• _Task requirements_:
A complete and exact copy of the entries below is the expected result.

• _Dataset content_:
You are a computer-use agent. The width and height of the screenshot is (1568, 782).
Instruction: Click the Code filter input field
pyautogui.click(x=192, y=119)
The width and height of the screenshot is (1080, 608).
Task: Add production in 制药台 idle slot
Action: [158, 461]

• _Result of this task_:
You are a computer-use agent. The width and height of the screenshot is (1568, 782).
Instruction: Click the Code filter input field
pyautogui.click(x=192, y=119)
The width and height of the screenshot is (1080, 608).
Task: Add production in 制药台 idle slot
Action: [158, 461]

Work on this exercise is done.